Can you carry the comment thread below on how status shapes sexual attraction further, continuing from its last comment?

EXCERPT:
#####

Konkvistador comments on Polyhacking - Less Wrong
You are viewing a comment permalink. View the original post to see all comments and the full post content.
You are viewing a comment permalink. View the original post to see all comments and the full post content.
Comments (603)
I'm not necessarily talking about marriage or women seeking material comfort here. I'm referring to the mechanisms of female and male sexual desire and how they on average differ in more than just the parameters of the physical attributes the sexes seek in mates.
For most women their sexual attraction is in itself partially dependant on how desirable she thinks other women find the male in question. It also depends heavily on his status. And status as we know is basically zero sum.
My impression is that men are also influenced by how attractive other men think a woman is.
Semi-Anecdotal evidence of this: Tina Fey reports that she was never seen as "hot" until after she became famous.

#####

MATERIAL PROVIDED:
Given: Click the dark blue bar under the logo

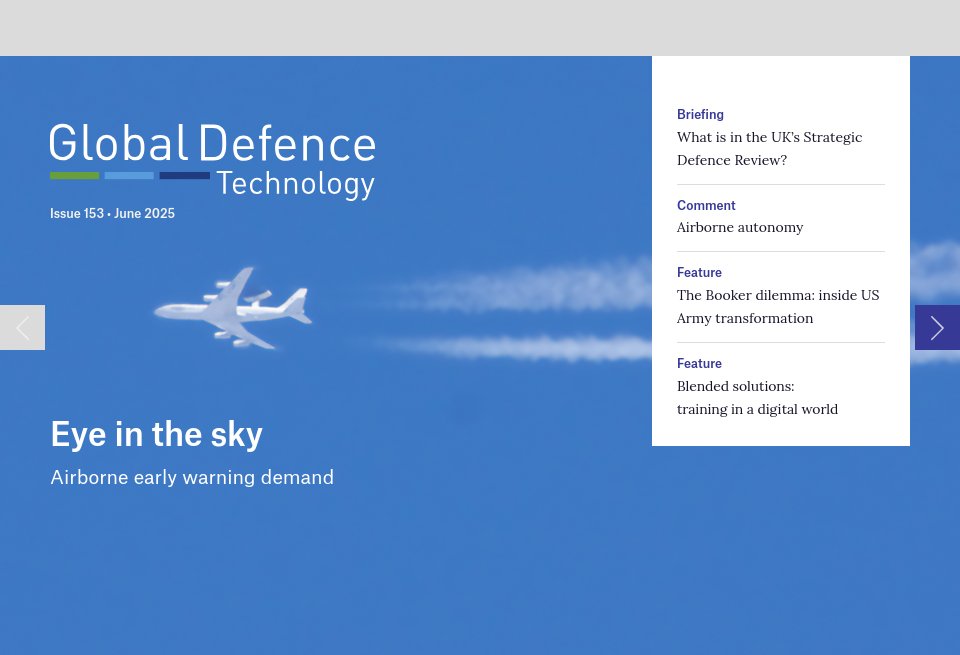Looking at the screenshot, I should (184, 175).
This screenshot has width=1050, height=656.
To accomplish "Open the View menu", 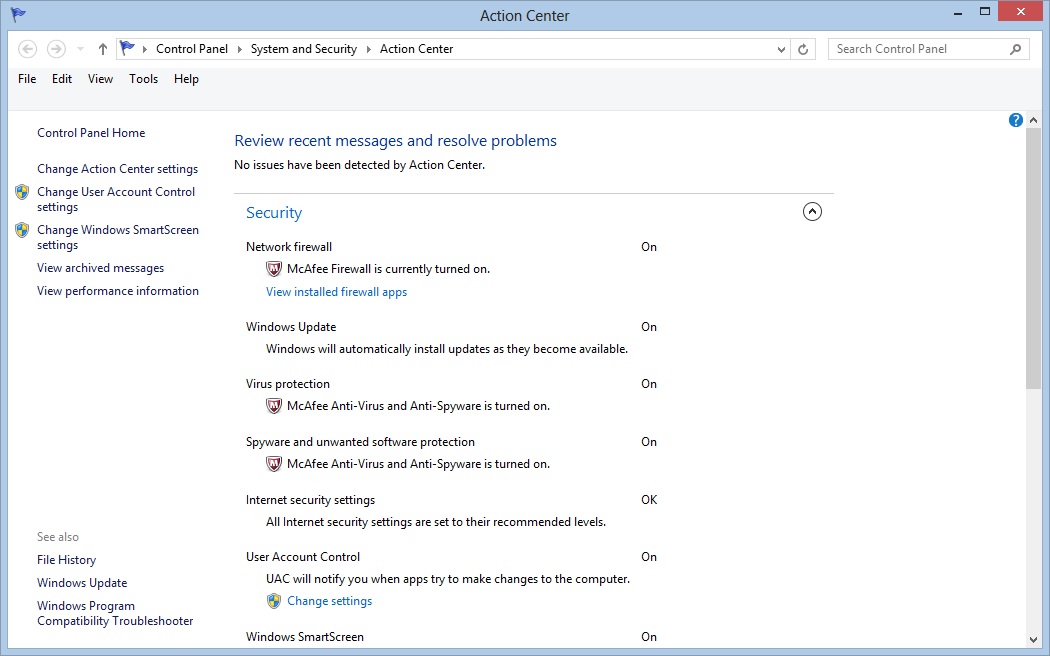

#####

REPLY TO THE TASK:
Evidence that I suspect says more about Tina Fey's past insecurities than about scarcity bias. She is hot enough that she would have been seen as such even in school. Unless American high schools really are like they appear in movies. The hot girl isn't hot until she has a makeover involving taking off her glasses and letting her hair down!
It's plausible that people weren't talking about in public where she could hear it about how good she looked until she became famous.
Also, excuse me if I'm mistaken about this, but there's something about your phrasing which leaves me thinking that there's something weird about a woman who's attractive to you being insecure about her looks. There seems to be huge cultural pressure in the US for women to think they don't look good enough, and what's surprising to me is immunity to it.
No. I've met enough people who fit that category that I don't find it weird at all. A little annoying and something to be discouraged if convenient but not particularly weird.
Tina Fey lost a bunch of weight just before she got on TV. Given that there isn't really anything else to explain.
That would do it. She'd have been pretty and even attractive with the extra weight but 'hot' is rather more specific in this culture.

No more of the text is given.